Return each line, exactly as given, from the one containing "Task: Click the scroll up arrow in info panel" through the end of the entries below, and skip the rest.

-- Records follows --

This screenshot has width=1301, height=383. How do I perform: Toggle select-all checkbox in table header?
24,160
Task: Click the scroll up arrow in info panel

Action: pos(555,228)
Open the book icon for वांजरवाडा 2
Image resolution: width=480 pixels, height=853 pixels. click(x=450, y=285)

-- Records concluded --

Worked solution
Task: Click the scroll up arrow in info panel

Action: pos(555,228)
Open the book icon for वांजरवाडा 2
Image resolution: width=480 pixels, height=853 pixels. click(x=450, y=285)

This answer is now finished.